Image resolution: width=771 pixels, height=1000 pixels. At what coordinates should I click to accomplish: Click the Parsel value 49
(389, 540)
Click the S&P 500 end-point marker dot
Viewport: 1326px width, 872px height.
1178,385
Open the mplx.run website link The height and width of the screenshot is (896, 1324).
▬▬▬
## BRIEF
Reproduce the lines above word for word, from the first one to the last, with nothing changed.

## SOLVED PROBLEM
Image resolution: width=771 pixels, height=1000 pixels. At what coordinates should I click to accomplish: Click the Parsel value 49
(389, 540)
Click the S&P 500 end-point marker dot
Viewport: 1326px width, 872px height.
1178,385
Open the mplx.run website link The height and width of the screenshot is (896, 1324).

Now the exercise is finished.